RECORDS FOR PROCESSING.
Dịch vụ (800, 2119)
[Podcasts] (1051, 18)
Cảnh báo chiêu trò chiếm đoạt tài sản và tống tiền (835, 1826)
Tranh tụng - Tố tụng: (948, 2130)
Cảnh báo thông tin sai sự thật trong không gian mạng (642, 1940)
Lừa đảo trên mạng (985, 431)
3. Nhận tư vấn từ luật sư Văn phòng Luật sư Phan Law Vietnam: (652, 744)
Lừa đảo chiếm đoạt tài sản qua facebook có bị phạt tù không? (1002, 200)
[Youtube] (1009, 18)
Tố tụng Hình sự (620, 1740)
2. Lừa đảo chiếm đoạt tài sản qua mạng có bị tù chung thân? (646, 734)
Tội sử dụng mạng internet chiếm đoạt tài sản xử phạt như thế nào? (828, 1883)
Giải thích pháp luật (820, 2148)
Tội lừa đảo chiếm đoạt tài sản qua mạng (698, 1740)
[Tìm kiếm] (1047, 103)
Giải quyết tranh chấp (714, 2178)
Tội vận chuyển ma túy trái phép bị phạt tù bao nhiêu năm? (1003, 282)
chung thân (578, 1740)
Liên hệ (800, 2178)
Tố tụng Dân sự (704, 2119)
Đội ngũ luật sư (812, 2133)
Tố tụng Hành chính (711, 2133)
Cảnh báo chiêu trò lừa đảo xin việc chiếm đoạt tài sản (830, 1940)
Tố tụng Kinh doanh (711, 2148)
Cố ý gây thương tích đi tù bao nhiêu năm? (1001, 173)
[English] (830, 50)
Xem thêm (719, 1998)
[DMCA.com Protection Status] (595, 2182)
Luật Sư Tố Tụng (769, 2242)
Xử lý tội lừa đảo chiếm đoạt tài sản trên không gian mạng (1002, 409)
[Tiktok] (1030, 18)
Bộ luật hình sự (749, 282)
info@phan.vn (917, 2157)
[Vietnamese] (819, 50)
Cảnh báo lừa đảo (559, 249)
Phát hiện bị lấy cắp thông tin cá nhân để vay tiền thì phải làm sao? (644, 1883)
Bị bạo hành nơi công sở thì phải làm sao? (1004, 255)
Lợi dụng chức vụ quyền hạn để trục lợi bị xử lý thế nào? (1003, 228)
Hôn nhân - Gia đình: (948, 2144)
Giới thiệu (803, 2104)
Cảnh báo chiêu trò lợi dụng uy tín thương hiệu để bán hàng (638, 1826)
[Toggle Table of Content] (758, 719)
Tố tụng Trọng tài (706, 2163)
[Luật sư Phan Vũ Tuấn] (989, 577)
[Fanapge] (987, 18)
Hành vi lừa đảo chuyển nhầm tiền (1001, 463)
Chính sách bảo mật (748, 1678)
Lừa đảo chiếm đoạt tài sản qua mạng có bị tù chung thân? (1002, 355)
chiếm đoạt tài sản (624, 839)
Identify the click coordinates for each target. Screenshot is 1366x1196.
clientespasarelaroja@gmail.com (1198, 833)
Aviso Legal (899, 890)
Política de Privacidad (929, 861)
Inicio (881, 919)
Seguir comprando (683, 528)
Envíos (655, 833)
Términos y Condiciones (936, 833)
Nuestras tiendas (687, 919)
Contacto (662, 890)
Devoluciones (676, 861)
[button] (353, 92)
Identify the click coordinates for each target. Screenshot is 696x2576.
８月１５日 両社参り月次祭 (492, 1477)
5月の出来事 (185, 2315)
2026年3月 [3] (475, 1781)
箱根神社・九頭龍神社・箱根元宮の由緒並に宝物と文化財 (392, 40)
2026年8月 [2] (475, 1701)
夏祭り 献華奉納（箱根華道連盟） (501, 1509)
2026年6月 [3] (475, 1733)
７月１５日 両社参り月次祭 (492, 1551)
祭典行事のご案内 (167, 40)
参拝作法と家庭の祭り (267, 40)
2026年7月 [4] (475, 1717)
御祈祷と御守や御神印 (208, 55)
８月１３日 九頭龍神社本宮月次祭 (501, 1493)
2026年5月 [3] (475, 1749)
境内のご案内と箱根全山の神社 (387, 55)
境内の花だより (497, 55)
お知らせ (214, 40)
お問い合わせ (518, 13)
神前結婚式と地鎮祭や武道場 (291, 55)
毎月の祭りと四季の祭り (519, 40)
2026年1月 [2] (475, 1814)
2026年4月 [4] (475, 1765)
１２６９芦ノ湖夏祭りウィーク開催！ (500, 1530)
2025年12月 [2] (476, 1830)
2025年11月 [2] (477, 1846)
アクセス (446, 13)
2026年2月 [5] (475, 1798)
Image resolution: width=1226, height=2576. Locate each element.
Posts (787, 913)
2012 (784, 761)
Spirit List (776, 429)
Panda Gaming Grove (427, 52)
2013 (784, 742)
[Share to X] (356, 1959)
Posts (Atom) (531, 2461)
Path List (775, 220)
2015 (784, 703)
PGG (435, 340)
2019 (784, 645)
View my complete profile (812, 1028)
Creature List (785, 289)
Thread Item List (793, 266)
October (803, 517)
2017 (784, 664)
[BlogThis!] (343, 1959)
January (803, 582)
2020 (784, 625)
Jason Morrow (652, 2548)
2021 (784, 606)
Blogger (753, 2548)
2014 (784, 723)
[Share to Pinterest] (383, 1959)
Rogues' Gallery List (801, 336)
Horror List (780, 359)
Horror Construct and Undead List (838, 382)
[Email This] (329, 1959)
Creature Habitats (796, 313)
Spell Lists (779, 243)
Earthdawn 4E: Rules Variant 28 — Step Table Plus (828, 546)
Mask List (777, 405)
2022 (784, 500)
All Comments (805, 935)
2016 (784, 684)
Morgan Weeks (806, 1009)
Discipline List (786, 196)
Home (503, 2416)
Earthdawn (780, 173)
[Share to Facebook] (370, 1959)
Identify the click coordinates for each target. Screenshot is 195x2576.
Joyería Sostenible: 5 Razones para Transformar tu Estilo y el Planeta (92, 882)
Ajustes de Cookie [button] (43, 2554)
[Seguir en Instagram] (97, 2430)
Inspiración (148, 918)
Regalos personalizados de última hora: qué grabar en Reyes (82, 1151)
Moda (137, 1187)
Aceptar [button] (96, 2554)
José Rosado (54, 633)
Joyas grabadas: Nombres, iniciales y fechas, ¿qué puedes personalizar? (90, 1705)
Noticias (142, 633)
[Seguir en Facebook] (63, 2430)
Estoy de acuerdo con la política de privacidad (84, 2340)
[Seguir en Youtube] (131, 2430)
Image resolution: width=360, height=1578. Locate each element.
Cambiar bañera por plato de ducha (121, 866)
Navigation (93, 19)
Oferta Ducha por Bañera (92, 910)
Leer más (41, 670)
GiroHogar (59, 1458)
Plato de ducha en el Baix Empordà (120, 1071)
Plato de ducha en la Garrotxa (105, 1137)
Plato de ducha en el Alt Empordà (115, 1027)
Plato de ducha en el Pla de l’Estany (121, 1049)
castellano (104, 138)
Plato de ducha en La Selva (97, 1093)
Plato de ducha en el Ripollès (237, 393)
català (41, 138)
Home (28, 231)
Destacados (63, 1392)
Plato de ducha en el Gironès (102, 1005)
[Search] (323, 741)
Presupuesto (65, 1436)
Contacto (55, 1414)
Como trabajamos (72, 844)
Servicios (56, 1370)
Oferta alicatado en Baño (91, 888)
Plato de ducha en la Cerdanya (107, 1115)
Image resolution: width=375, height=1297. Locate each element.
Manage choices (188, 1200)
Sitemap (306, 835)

ABOUT THIS TASK.
Copy out each line of the records where the word "element" appears.

OUTPUT OF THE EXERCISE.
Image resolution: width=1226, height=2576. Locate each element.
Image resolution: width=360, height=1578. Locate each element.
Image resolution: width=375, height=1297. Locate each element.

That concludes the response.